MMFusion tackles LiDAR sparsity by fusing LiDAR and image features through decoupled streams and a learnable fusion module. It introduces the Voxel Local Perception Module to preserve local voxel information and the Multi-modal Feature Fusion Module to align cross-modal features via attention, enabling adaptive fusion. On KITTI, MMFusion surpasses state-of-the-art baselines, particularly boosting detection of small or occluded objects like cyclists and pedestrians, and demonstrates robustness and generalization. The framework is designed to be modular and extensible to other modalities and tasks in autonomous driving.

Abstract

LiDAR point clouds have become the most common data source in autonomous driving. However, due to the sparsity of point clouds, accurate and reliable detection cannot be achieved in specific scenarios. Because of their complementarity with point clouds, images are getting increasing attention. Although with some success, existing fusion methods either perform hard fusion or do not fuse in a direct manner. In this paper, we propose a generic 3D detection framework called MMFusion, using multi-modal features.
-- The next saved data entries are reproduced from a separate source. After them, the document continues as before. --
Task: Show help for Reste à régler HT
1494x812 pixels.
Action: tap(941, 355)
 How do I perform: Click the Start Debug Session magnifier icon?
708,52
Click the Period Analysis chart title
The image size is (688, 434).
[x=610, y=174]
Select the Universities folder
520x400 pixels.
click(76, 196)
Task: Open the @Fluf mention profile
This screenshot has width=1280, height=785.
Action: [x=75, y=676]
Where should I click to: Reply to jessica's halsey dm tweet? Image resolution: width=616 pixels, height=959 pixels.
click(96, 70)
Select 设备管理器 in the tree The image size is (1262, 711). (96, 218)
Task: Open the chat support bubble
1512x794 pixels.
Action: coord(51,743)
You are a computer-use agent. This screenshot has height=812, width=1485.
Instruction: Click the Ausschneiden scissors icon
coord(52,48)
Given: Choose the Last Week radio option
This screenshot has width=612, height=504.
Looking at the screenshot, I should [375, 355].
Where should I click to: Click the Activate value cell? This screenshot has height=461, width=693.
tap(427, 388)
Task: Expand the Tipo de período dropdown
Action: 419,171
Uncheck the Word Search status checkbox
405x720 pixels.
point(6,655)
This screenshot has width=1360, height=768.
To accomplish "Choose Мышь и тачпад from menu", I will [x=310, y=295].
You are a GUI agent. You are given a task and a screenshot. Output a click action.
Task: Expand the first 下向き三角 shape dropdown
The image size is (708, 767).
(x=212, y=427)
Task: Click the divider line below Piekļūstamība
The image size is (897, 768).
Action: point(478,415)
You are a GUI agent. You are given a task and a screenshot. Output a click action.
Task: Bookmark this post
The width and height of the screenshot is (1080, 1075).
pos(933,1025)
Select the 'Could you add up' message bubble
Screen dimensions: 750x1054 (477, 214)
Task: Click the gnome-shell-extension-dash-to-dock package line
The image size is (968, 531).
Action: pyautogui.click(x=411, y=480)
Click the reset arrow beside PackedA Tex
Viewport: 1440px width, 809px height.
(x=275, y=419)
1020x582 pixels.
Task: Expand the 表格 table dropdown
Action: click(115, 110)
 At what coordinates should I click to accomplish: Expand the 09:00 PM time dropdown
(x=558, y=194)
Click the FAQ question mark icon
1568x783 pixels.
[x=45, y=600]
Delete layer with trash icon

The framework aims to achieve accurate fusion between LiDAR and images to improve 3D detection in complex scenes. Our framework consists of two separate streams: the LiDAR stream and the camera stream, which can be compatible with any single-modal feature extraction network. The Voxel Local Perception Module in the LiDAR stream enhances local feature representation, and then the Multi-modal Feature Fusion Module selectively combines feature output from different streams to achieve better fusion. Extensive experiments have shown that our framework not only outperforms existing benchmarks but also improves their detection, especially for detecting cyclists and pedestrians on KITTI benchmarks, with strong robustness and generalization capabilities. Hopefully, our work will stimulate more research into multi-modal fusion for autonomous driving tasks.

Figures (5)

• Figure 1: Multi-sensor fusion methods are divided into three types: result-level, point-level and feature-level fusion. (a) Result-level fusion fuses the output of individual detectors. (b) Point-level fusion projects the point clouds onto the image and acquires the corresponding features for fusion. (c) Feature-level fusion starts by acquiring features from different modalities and then fusing the features.
• Figure 2: MMFusion consists of separate point clouds and image data streams, a multi-modal fusion module and a 3D object detection head. (a) LiDAR Stream extracts the original point cloud features. (b) Image Stream extracts the RGB images features. (c) Multi-modal Data Fusion Module fuses multi-modal data features from two streams. (d) Fusion features support different tasks (e.g. 3D Object Detection) with task-specific heads.
• Figure 3: The structure of the Voxel Local Perception Module consists of Point Attention Module and Dynamic Weights Module. (a) Point Attention Module adaptively acquires the features of other points within the same voxel grid. (b) Dynamic Weights Module dynamically obtains the weights of different points of the same voxel to obtain the voxel characteristics.
• Figure 4: The structure of Multi-modal Feature Fusion Module. (a) It first compresses different modal features to a uniform size. (b) Then the features are mapped to the same feature space. (c) Finally, it uses an element-wise sum to fuse features of the same feature space.
• Figure 5: The visualization and detection results on the KITTI dataset. We use green, yellow and blue 3D bounding boxes to represent the detection results of cars, cyclists and pedestrians.